▸ SOURCE PASSAGE:
==============================

A colonnaded showcase
“[Over the last 20-odd months] we tried to come up with innovative ways to nurture hospitality. Because of the time on hand, we started looking at family archives and thought why not share the legacy with the world,” says Rashid. He tells me about putting together memorabilia: artefacts, attire, “lovely letters in Urdu” written to his great grandfather, documents, “invoices of the cars the royal family bought [like a Ford Phantom and a customised Bentley]” — all of which are now on show at the hotel.
“General Obaidullah Khan accompanied his mother, the last begum, on her foreign trips. He was inspired by different architectural styles, and the display is a pictorial history of the hotel’s evolution from the time it was built in the 19th century,” he says.
The corridors along the central courtyard, with its famed 100-year-old mango tree, were chosen as the ideal backdrop for the display. I take a virtual tour of the elegantly-framed archives, arranged in clusters on the walls of the chequered black-and-white marble and granite corridors, zooming into the photographs, and taking in glimpses of the life and times of a pre-Independence royalty that was progressive and involved, wealthy but not flamboyant, stylish but never garish.
From letters to thoroughbreds
The family took the help of Joe Alvarez, the well-known jazz singer who has written a coffee-table book on Bhopal, to curate the memorabilia.
“We divided them into nine subjects, starting with the four begums, the last nawab, dignitary visits, nawabi sports and the outdoors, and such,” says Alvarez, who has also generated a voice-over, and added a QR code to enable a Walk-In Museum audio guide.

==============================

Stored data entries:
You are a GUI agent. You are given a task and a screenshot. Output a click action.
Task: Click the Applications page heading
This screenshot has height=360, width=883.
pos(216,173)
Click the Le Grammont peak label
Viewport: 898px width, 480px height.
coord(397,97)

==============================

▸ ABOUT THIS EXERCISE: Pick up the passage on the hotel's display of royal family memorabilia where it stops, and carry it on. None of the listing is used here.

▸ REPLY TO THE EXERCISE:
He expounds about the images of a thriving stud farm, something that continues till date (a trotting track set up when the hotel opened gives visitors a peek into the royal family’s passion for breeding thoroughbreds), of custom-built automobiles, branded guns and weapons, and official visits by dignitaries.
“The nawab begums of Bhopal were very dynamic and built the city differently from male rulers. They focussed on all areas, from education to women’s empowerment. We realised so much of their contribution — like building hospitals, enhancing the railways, opening schools — while putting this together,” shares Rashid, adding that, in 1889, Shah Jehan Begum funded the construction of Britain’s first purpose-built mosque at Woking. The collection is still evolving as more memorabilia makes its way to them slowly, from the extended family. A plan to restore and display the wedding dresses of the begums is also in the pipeline.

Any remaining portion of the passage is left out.